■ Saved data entries:
^^^^^^^^^^^^^^^^
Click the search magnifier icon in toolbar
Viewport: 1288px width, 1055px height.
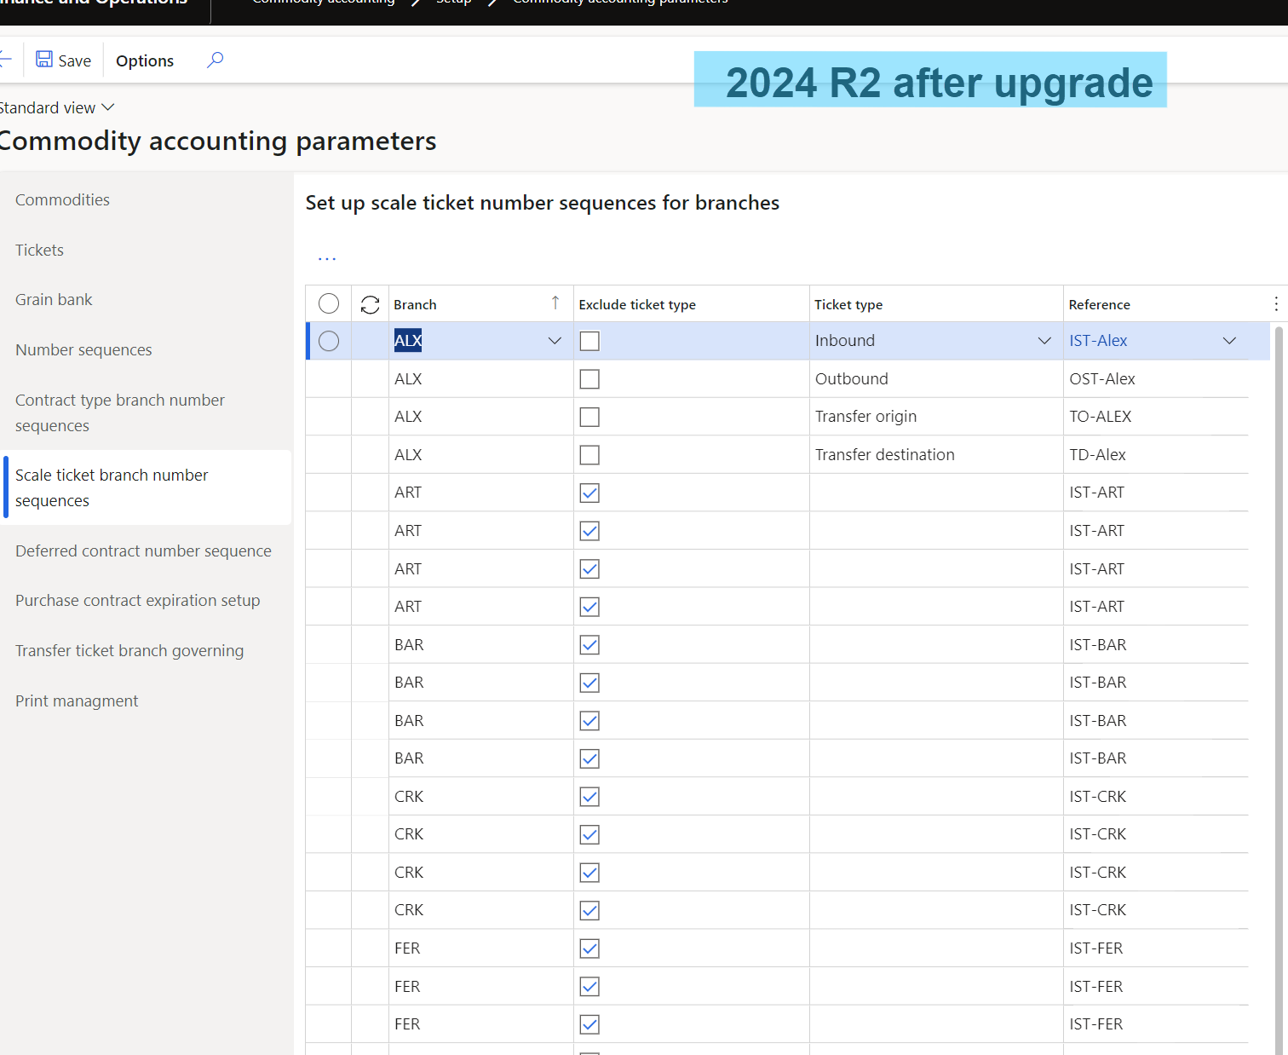pyautogui.click(x=215, y=60)
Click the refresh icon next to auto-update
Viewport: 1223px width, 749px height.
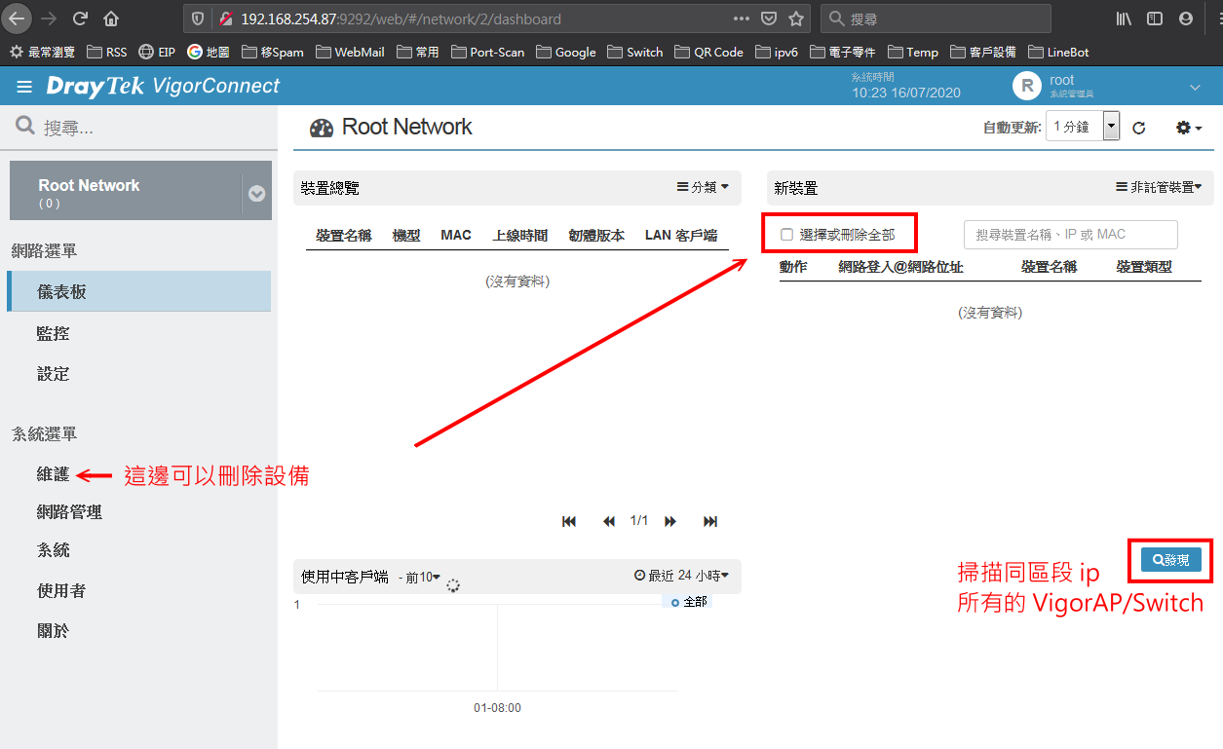tap(1138, 128)
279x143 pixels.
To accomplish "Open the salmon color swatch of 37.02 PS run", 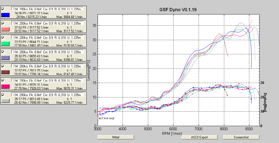I will [5, 29].
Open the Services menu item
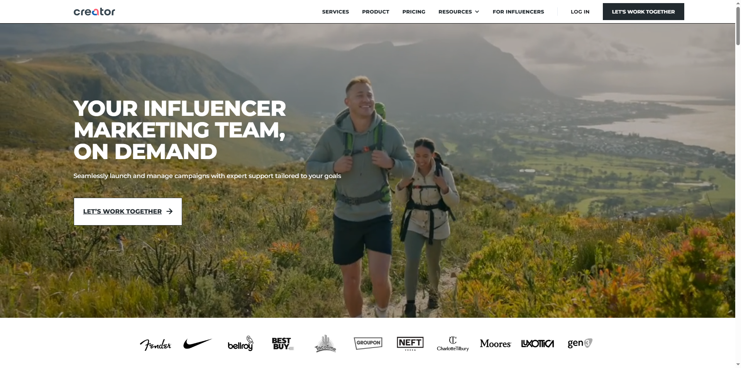741x368 pixels. coord(335,12)
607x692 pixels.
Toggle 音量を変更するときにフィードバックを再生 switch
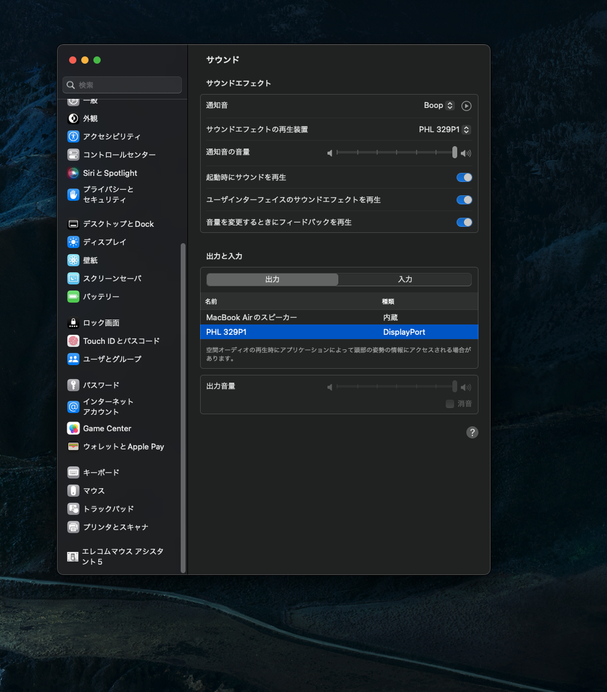pyautogui.click(x=464, y=223)
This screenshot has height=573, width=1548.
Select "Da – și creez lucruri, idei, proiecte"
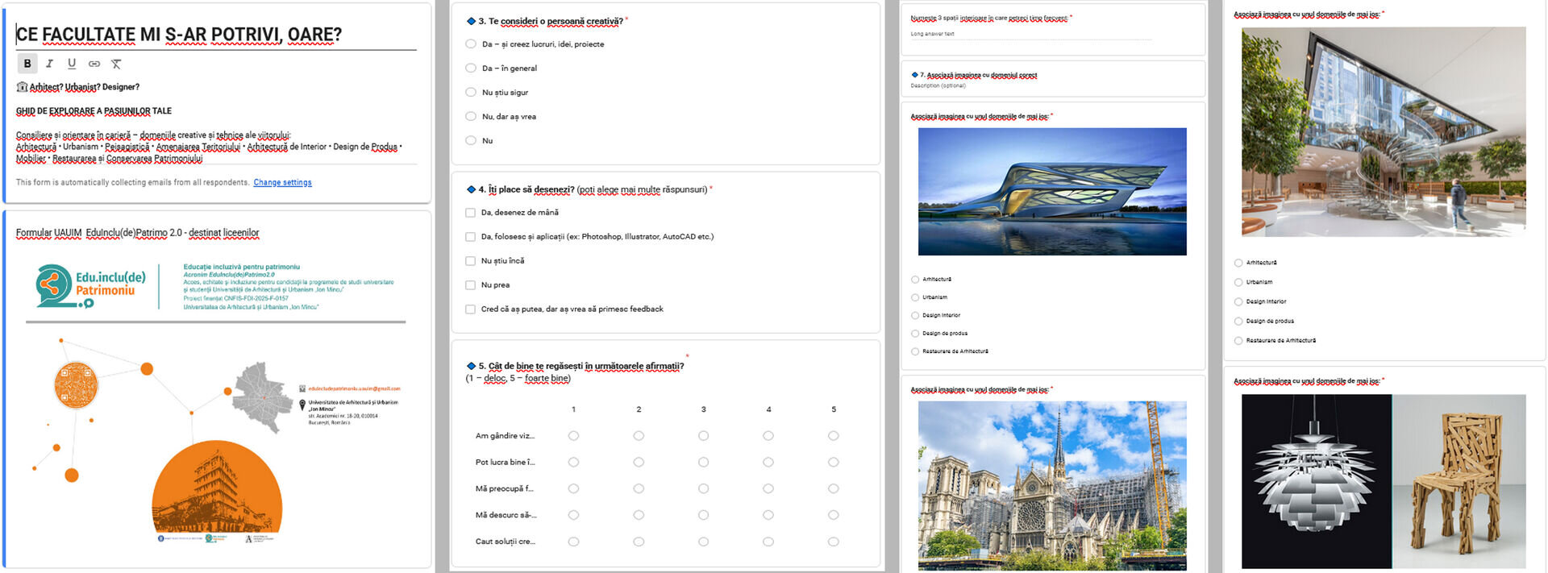471,44
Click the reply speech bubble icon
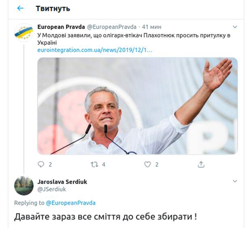This screenshot has height=228, width=251. tap(41, 164)
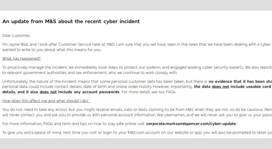Image resolution: width=272 pixels, height=149 pixels.
Task: Click the email title about cyber incident
Action: tap(71, 21)
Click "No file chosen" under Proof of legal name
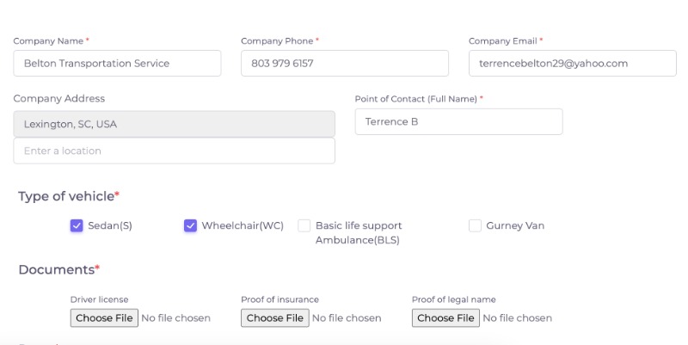The height and width of the screenshot is (345, 688). [518, 317]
^^^^^^^^^^^^^^^^
■ Your objective: Leaving out every picture, copy exactly the lines from the one that contains "Click the reply speech bubble icon" through the end of the entries above.

■ Task result:
Click the reply speech bubble icon
This screenshot has height=228, width=251. tap(41, 164)
Image resolution: width=272 pixels, height=149 pixels.
Task: Click the email title about cyber incident
Action: tap(71, 21)
Click "No file chosen" under Proof of legal name
The height and width of the screenshot is (345, 688). [518, 317]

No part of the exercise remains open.